Wednesday, October 17, 2007

Women--source of all trouble.

Recently, I have been involved in a few blog comment threads, on two separate blogs, that have uncovered a long-dormant issue in me with regards to the place of women in the Church. Neither post had originally been about that particular issue, but through the course of comments, gender was brought into the discussion in not so subtle ways. The sad thing is; it didn't need to be.

Over at Imonk, a post on Joel Osteen brought these gems to light.

In a list, describing what type of Christians would actually buy what Osteen is selling, imonk says:

E. You’re a woman who is attracted to Osteen. You think he’d be a great son, son in law or grandson. Who could criticize such a sweet boy.

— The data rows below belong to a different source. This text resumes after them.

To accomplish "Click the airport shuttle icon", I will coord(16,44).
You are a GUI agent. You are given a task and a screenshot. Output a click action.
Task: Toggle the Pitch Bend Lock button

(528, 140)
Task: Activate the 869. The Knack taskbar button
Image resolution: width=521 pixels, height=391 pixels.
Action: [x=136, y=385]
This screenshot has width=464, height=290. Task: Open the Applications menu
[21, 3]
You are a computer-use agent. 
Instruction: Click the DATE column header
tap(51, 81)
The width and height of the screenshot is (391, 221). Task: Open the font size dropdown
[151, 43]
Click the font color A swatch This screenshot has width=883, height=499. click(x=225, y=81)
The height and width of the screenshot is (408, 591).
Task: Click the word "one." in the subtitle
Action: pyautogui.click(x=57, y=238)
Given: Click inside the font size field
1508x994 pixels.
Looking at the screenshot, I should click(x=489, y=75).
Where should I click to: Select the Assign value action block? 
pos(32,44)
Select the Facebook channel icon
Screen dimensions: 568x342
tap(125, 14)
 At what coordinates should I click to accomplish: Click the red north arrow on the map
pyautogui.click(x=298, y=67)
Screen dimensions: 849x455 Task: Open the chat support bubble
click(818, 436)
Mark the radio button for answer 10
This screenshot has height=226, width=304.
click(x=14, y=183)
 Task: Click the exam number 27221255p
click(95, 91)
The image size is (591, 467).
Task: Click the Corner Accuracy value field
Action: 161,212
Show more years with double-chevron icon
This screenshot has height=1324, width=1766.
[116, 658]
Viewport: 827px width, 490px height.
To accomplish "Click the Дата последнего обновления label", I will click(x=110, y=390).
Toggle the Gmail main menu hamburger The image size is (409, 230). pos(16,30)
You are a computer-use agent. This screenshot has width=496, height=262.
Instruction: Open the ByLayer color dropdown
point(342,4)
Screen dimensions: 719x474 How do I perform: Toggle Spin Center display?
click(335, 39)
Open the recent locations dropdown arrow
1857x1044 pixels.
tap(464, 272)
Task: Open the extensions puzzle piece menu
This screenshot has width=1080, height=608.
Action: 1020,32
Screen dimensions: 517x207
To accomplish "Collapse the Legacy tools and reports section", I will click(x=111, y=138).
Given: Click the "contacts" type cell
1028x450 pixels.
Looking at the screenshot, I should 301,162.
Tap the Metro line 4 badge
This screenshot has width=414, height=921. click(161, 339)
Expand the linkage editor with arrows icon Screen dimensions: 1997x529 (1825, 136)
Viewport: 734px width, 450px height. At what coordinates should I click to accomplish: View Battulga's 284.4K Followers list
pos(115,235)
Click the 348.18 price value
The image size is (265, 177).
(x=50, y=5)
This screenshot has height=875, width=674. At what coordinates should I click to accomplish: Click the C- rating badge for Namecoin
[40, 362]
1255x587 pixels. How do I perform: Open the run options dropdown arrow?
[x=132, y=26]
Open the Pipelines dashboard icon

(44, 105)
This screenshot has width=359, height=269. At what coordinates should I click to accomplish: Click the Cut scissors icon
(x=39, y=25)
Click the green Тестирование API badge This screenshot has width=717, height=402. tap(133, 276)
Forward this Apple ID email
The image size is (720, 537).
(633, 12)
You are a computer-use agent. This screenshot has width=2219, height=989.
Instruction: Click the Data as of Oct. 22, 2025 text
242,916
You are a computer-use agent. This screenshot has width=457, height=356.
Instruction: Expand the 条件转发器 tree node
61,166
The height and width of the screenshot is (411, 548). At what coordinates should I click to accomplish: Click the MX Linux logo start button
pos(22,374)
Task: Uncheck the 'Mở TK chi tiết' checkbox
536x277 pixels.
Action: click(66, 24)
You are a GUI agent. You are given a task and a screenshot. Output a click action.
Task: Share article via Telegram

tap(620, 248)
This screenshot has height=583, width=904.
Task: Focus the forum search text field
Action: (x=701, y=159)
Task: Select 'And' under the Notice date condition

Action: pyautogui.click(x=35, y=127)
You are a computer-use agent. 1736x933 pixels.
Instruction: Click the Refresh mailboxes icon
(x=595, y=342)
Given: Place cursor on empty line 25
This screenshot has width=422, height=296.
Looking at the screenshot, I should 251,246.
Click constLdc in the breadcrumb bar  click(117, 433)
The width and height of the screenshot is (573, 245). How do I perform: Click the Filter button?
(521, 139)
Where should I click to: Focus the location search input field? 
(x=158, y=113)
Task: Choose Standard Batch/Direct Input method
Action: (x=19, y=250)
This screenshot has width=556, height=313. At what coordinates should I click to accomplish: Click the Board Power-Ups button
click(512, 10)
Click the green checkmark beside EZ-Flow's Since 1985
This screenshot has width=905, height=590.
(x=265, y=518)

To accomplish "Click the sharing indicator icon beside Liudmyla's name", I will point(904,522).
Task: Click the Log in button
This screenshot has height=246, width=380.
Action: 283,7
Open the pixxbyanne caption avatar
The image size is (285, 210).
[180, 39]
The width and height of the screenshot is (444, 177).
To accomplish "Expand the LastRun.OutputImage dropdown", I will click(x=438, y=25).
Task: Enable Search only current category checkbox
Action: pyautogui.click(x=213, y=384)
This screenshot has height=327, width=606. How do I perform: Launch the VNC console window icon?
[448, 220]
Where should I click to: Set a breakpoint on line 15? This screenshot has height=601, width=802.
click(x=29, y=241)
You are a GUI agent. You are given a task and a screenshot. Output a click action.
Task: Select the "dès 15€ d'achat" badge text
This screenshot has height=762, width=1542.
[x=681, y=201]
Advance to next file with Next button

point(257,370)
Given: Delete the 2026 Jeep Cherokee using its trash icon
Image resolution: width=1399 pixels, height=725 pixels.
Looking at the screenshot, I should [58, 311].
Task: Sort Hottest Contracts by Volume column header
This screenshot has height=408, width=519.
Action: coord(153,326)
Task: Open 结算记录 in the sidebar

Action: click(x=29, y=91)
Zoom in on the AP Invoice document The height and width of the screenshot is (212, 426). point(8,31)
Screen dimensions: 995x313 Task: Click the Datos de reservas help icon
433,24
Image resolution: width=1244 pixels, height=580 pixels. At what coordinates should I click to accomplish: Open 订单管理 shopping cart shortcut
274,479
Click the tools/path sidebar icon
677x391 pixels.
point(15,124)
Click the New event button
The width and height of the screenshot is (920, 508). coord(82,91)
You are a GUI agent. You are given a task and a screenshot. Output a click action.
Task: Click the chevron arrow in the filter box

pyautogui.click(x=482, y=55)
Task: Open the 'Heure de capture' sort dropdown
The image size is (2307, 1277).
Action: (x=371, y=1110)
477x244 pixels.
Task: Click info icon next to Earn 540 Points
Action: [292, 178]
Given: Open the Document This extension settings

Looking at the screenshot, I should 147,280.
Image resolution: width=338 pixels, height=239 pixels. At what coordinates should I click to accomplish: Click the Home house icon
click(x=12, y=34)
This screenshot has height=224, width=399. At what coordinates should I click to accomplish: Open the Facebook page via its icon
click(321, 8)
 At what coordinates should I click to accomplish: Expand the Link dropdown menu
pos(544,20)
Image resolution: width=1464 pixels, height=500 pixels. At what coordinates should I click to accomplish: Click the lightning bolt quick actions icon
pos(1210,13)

When I confronted him with that statement, by saying I found it offensive because of its implication that somehow women were more pre-disposed to being taken in by the likes of Osteen, the response was less than thrilling:

Evangelicalism is overwhelmingly dominated by women and women are the majority of the supporters of the prosperity Gospel movement. That’s not because of a gender flaw. It’s just the facts.

I replied with a long list of men who are the major proponents of the prosperity gospel, pointing out that they are , in fact, men...not women. He responded:

I’m sure you are aware that Christianity is largely led by men, but congregations, etc are predominantly women. That’s true in every denomination. More in some than others, but evangelicalism is made up mostly of churches full of women. Same with the tv audiences, parachurch movements.

T.D. Jakes. A man leading a huge movement predominantly made up of women.

I am aware of the male leadership of most of Christianity. I wasn’t referring to leaders.

and then:

I’m with Wilson: It’s men’s fault that evangelicalism is feminized in so many ways. That’s not blaming women.

and last, but not least:

I refuse to ignore the fact that the new prosperity gospel’s audience is primarily female. I will not ignore the Joyce Meyer, T.D. Jakes, Paula White, etc audience. This is Osteen’s audience, and they are significantly more female than male.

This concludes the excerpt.